# SUPPLIED PASSAGE start
Wednesday, November 28, 2012

20 questions...

When I pray, “God, break my heart for what breaks yours”, do I mean it when He really breaks my heart?

Have you ever benefited from someone else’s pain?

Has your pain ever benefited someone else?

How do you feel about being used, whether it’s for good or not?

How many times have I cried out for God to take an issue only to grab it back and try to make sense of it myself?

Does anyone else feel like you’re trying to hear the whispers of God above the shouting of man?

Do I trust that I am right where I am supposed to be regardless of the trials?

Am I willing to go through the valley instead of looking for ways around it?

Do I believe that less of Me and more of Him is where I really find true self-esteem?

Have I learned to be content no matter my circumstances and surroundings?

Am I able to extend the very grace that I wish to have extended to me?

When I’m ready to cave, do I remember the blessing I have asked for?

Am I placing myself in the higher position if I should dare to tell God that He’s not allowed to ‘go there’?

Do I believe I am alone in my trials?

Could it be that I don’t really trust that He has the best plan if I keep trying to go around the obstacle He’s asked me to go through?

Is it possible to have more than I need when I come to the end of me?

Does He love me in spite of my shortcomings?

Do I believe the words when I sing that His “grace is enough”?

Is He my ‘Everything’?  

If not, am I ready for Him to be?

While my mind swirls with these questions and so many more lately, there's no question about the fact that God uses music/lyrics to speak to me.  This morning I am reminded of an older song:

     The pathway is broken and the signs are unclear.  
     And I don't know the reason why You brought me here.
     But just because You love me the way that You do,
     I'm gonna walk through the valley if You want me to.

     Cause I'm not who I was when I took my first step
     And I'm clinging to the promise --You're not through with me yet.
     So if all of these trials bring me closer to You,
     then I WILL go through the fire if you want me to.

     It may not be the way I would have chosen. 
     Well, You lead me through a world that's not my home.
     But You never said it would be easy.
     You only said I'll never go alone.

     So when the whole world turns against me and I'm all by myself
     And I can't hear You answer my cries for help,
     I'll remember the suffering Your love put YOU through
     And I will go through the valley if You want me to.

Today, I don't feel as though I am alone but over the last month I've fought those feelings for sure.  Maybe whatever you are going through has left you feeling like you are alone, too.  1 Peter 5:6-9 says, "Humble yourselves under God's mighty hand, that he may lift you up in due time. Cast all your anxiety on him because he cares for you. Be self-controlled and alert. Your enemy the devil prowls around like a roaring lion looking for someone to devour. Resist him, standing firm in the faith, because you know that your brothers throughout the world are undergoing the same kind of sufferings." 
Everyone has a cross to bear--everyone has a story--everyone has wounds that need healing.  I am not alone and neither are you. Sometimes that might be the only thing we can give thanks for but it's definitely a start.
# SUPPLIED PASSAGE end
WHAT TO DO -
1. Revise the "20 questions" post by restating the stretch from "Have you ever" through "good or not?", changing "pain" to "suffering".
2. In the "20 questions" post, which Bible passage does the writer quote?
3. Pick up the "20 questions" post after its final sentence and write on in the same voice.
# DATA PROVIDED start
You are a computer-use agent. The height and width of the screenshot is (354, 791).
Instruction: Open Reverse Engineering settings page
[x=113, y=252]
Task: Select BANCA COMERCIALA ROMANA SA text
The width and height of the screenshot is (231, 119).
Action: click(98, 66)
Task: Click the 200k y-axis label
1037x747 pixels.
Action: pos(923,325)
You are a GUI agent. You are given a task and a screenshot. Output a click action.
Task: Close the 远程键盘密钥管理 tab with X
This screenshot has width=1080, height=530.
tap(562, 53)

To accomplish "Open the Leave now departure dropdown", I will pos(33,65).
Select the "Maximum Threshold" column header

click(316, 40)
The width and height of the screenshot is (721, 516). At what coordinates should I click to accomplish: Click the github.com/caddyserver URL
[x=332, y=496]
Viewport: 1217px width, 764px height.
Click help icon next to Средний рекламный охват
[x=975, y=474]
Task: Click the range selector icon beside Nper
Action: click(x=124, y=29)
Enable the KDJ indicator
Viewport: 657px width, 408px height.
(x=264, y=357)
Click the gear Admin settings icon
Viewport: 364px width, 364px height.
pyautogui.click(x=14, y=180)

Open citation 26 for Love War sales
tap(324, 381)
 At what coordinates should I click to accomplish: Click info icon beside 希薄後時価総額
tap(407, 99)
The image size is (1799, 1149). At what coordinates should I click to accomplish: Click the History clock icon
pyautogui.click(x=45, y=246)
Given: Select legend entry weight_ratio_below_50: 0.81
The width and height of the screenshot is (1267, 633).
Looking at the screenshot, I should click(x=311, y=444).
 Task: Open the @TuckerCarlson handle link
# DATA PROVIDED end
EXERCISE ANSWERS -
1.
Have you ever benefited from someone else’s suffering?

Has your suffering ever benefited someone else?

How do you feel about being used, whether it’s for good or not?

2. 1 Peter 5:6-9.

3.
It's hard to see clearly in the middle of difficult, painful times but thankfully God doesn't leave us in the 'fog'.  When we seek God, we find Him (Deut 4:29, I Chr 28:9) and when we praise Him regardless of the situation, we gain clarity and understanding.  This is why He tells us to give thanks in all circumstances (Eph 5:20).  "Thankfulness takes the sting out of adversity.  There is an element of mystery in this transaction: You give Me thanks (regardless of your feelings), and I give you Joy (regardless of your circumstances).  This is a spiritual act of obedience-at times, blind obedience.  To people who don't know Me intimately, it can seem irrational and even impossible to thank Me for heartrending hardships.  Nonetheless, those who obey Me in this way are invariably blessed, even though difficulties may remain. Thankfulness opens your heart to My Presence and your mind to My thoughts. You may still be in the same place, with the same set of circumstances, but it is as if a light has been switched on, enabling you to see from My perspective.  It is the Light of My Presence that removes the sting from adversity." (from Sarah Young in Jesus Calling)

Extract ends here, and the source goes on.